» Document extract

The Little Pre-Health Program that Could

The Little Pre-Health Program that Could
The Little Pre-Health Program that Could

Lehman College’s pre-health advising program is booming.

Student advisement is up, recommendation letters for students shot up from 16 to 36, and the rate of Lehman students with degrees accepted to schools in the health profession has more than doubled in the past year.

Then, in early January, news came that Lehman had been recognized as a Top 20 Best Online Pre-Med College by the website Online College Plan.

“Now that awareness is growing, there will be more students coming here with an interest in pre-health,” says Senior Pre-Health Advisor Scott Calvin, who has spent the past several weeks combing through data sets to measure the program’s growth.

The numbers speak for themselves: During the 2017-2018 cycle, the number of Lehman pre-med students accepted to allopathic and osteopathic medical school is up 44 percent (from 25 to 36). More Lehman students are applying to medical school (up from 56 to 70 percent). In the pre-pharmacy track, 31 students applied to doctor of pharmacy programs and 28 were accepted, giving Lehman a 90 percent acceptance rate, compared to the national average of 77 percent. Other pre-health tracks at Lehman had similar improvements.

Calvin, who took over the pre-health program in fall 2016, attributes the success to a number of strategic changes, including integrating the once stand-alone program with general academic advising and establishing a pre-health evaluation committee that would, among other things, write letters on behalf of students. He also beefed up the program’s online presence with a new website and social media.

In the past few years, the College signed affiliation agreements with New York Institute of Technology’s College of Osteopathic Medicine, SUNY-Downstate Medical Center, and the University of Buffalo School of Pharmacy. The most recent addition to this growing list is the Touro College of Pharmacy. These agreements serve to strengthen connections between the professional schools and Lehman.

From the beginning, Calvin saw a program with many advantages. In Lehman’s faculty and staff, he found a tradition of valuing students as individuals. The rich cultural diversity of the Lehman campus and surrounding community meant that Leman students had a certain cultural credibility that was attractive to schools in the health professions. He also found that Lehman students were particularly adept at managing multiple commitments—yet another quality that schools like to see in candidates.

“All of these great things were already baked into Lehman’s culture,” said Calvin. “We just needed to realize it.”

Next on Calvin’s list of things he would like to see for the program: a post-baccalaureate pre-health certificate program. He’s working on it.

» Tasks and exercises
• A. Echo the Lehman pre-health article from "In the past few" to "see in candidates.".
• B. In the Lehman pre-health article, what two qualities of Lehman students does Calvin see as attractive to schools in the health professions, and why? Answer in one to three sentences.
• C. Please turn the paragraph of the Lehman pre-health article beginning "The numbers speak for themselves" into a bulleted list that keeps its main figures.

» Information

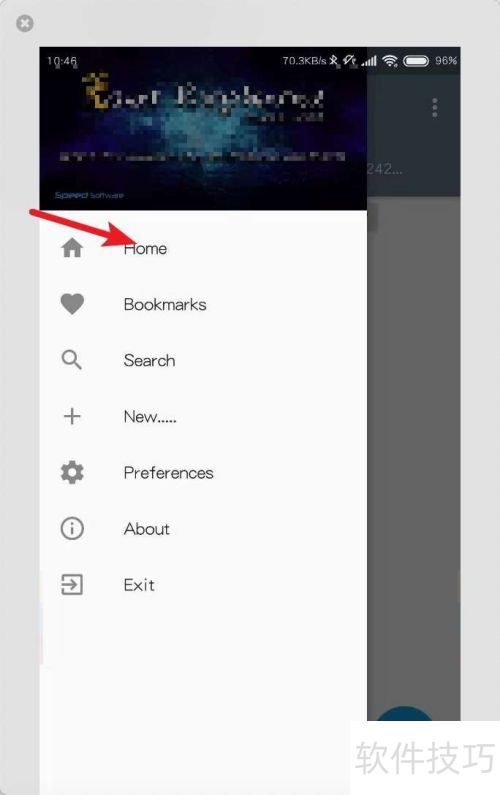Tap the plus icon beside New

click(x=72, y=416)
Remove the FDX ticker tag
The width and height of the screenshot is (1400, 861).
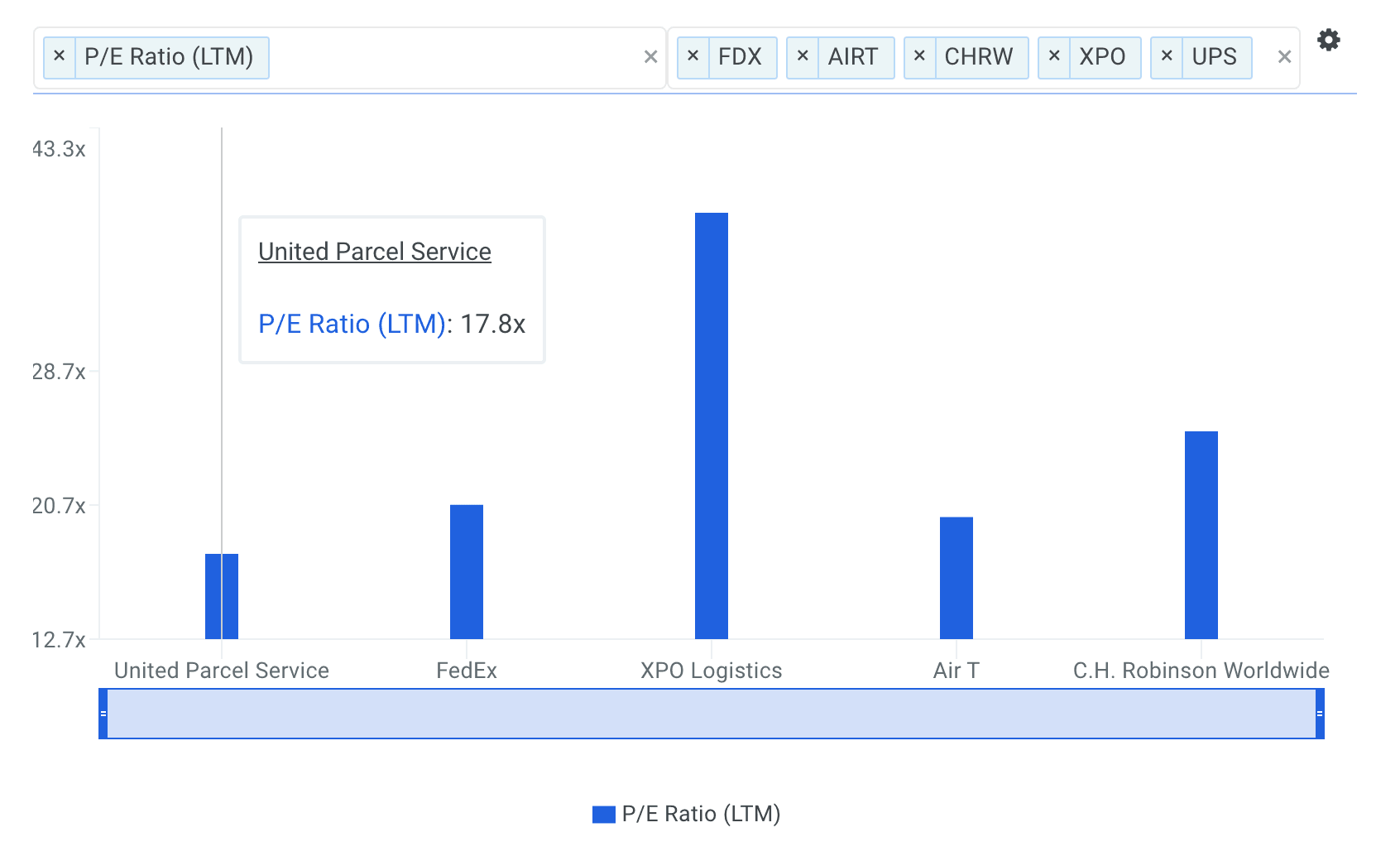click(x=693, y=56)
* * *
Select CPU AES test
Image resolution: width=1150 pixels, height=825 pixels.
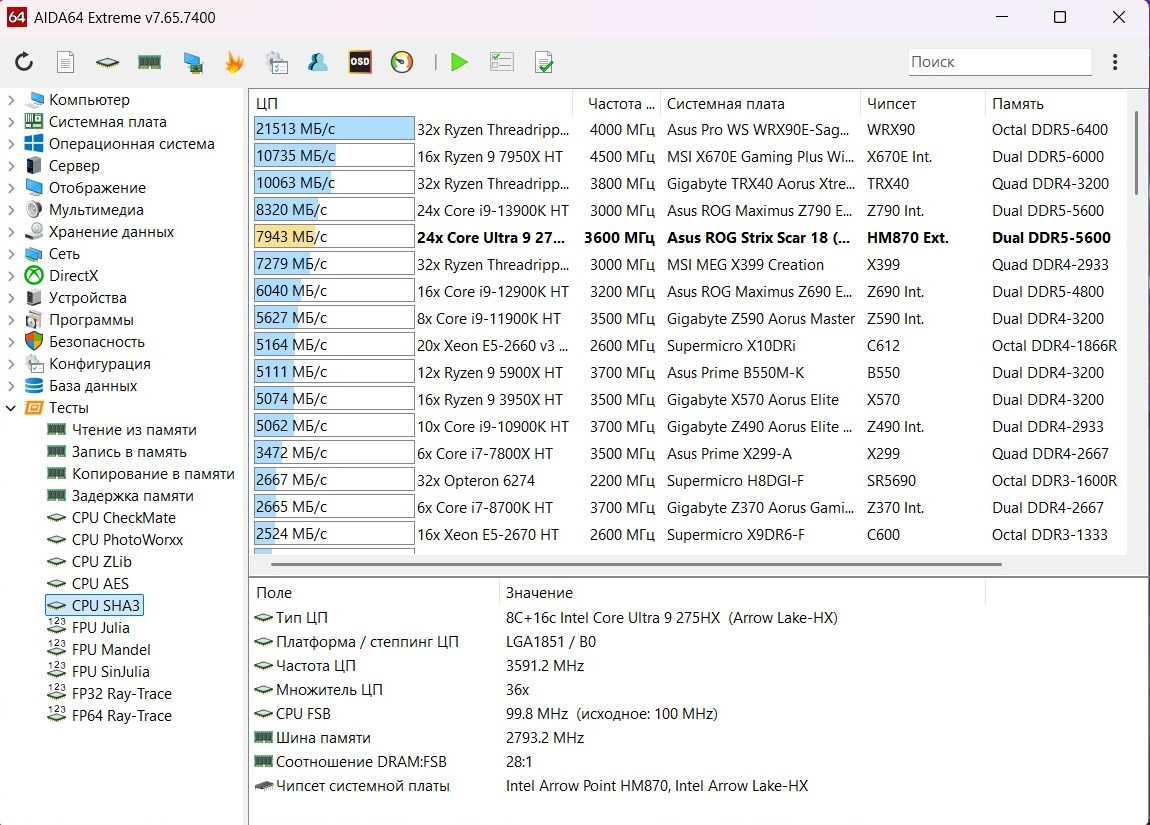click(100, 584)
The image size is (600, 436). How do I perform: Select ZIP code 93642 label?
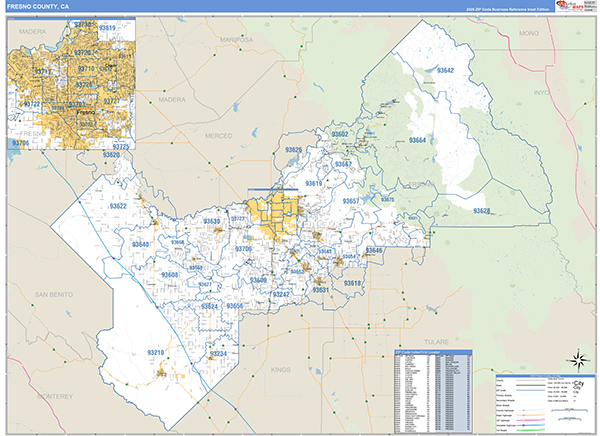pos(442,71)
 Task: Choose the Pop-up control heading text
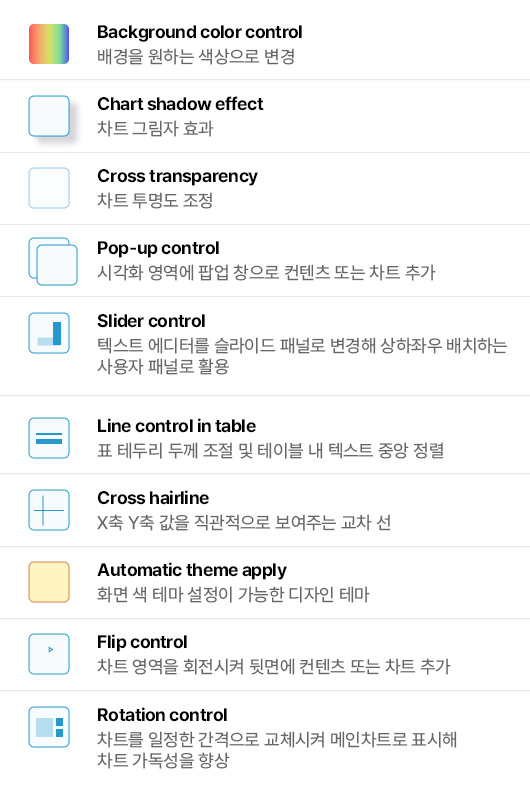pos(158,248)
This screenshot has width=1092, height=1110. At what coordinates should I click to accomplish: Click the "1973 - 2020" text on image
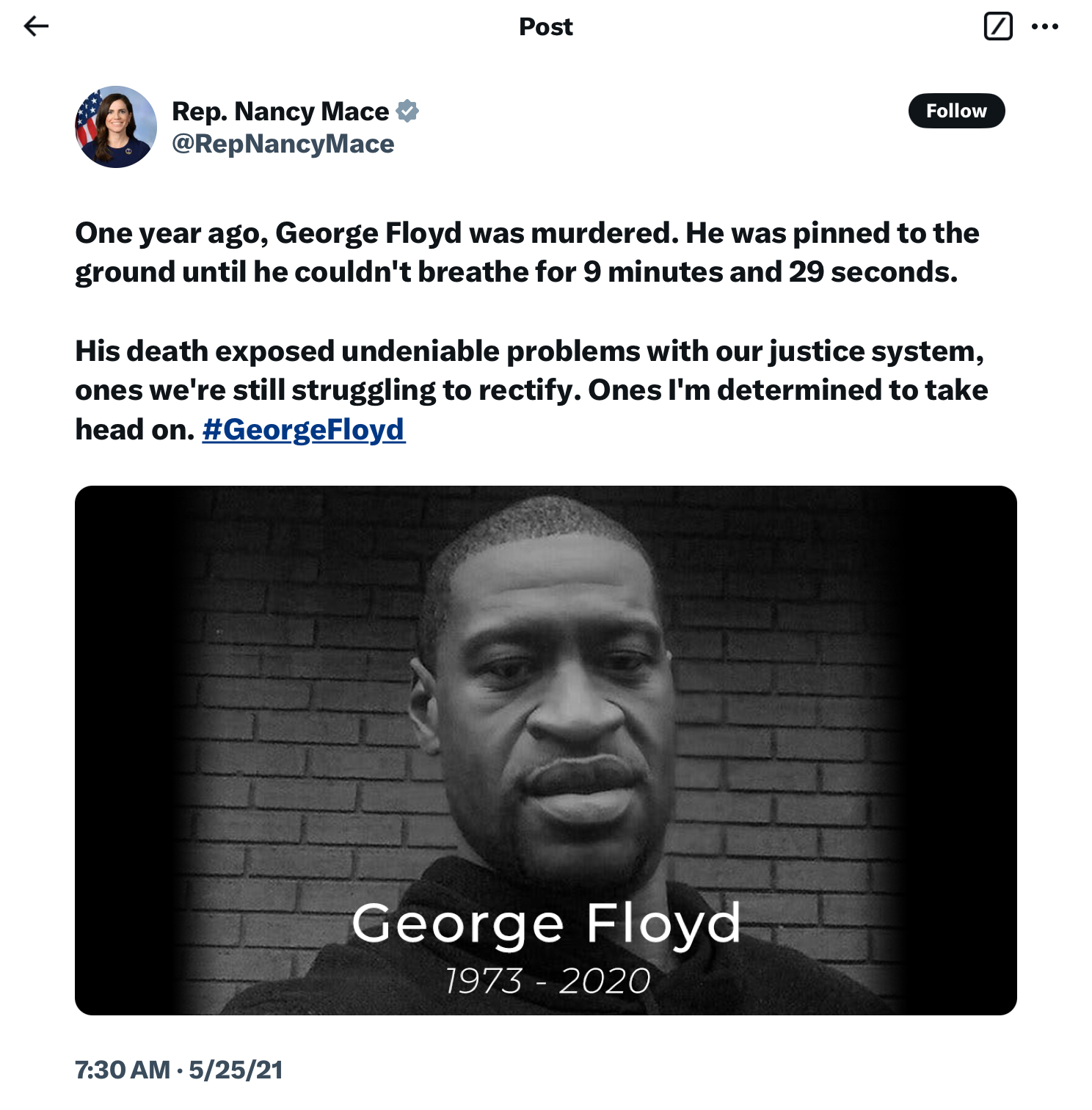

» Answers for each item
• A.
In the past few years, the College signed affiliation agreements with New York Institute of Technology’s College of Osteopathic Medicine, SUNY-Downstate Medical Center, and the University of Buffalo School of Pharmacy. The most recent addition to this growing list is the Touro College of Pharmacy. These agreements serve to strengthen connections between the professional schools and Lehman.

From the beginning, Calvin saw a program with many advantages. In Lehman’s faculty and staff, he found a tradition of valuing students as individuals. The rich cultural diversity of the Lehman campus and surrounding community meant that Leman students had a certain cultural credibility that was attractive to schools in the health professions. He also found that Lehman students were particularly adept at managing multiple commitments—yet another quality that schools like to see in candidates.

• B. The cultural diversity of the Lehman campus and its surrounding community gives Lehman students a cultural credibility that health-profession schools find attractive. Lehman students are also particularly adept at managing multiple commitments, another quality those schools like to see in candidates.

• C.
- 2017-2018 cycle: Lehman pre-med students accepted to allopathic and osteopathic medical school rose 44 percent, from 25 to 36.
- Share of Lehman students applying to medical school rose from 56 to 70 percent.
- Pre-pharmacy: 31 students applied to doctor of pharmacy programs and 28 were accepted, a 90 percent acceptance rate against a national average of 77 percent.
- Other pre-health tracks improved similarly.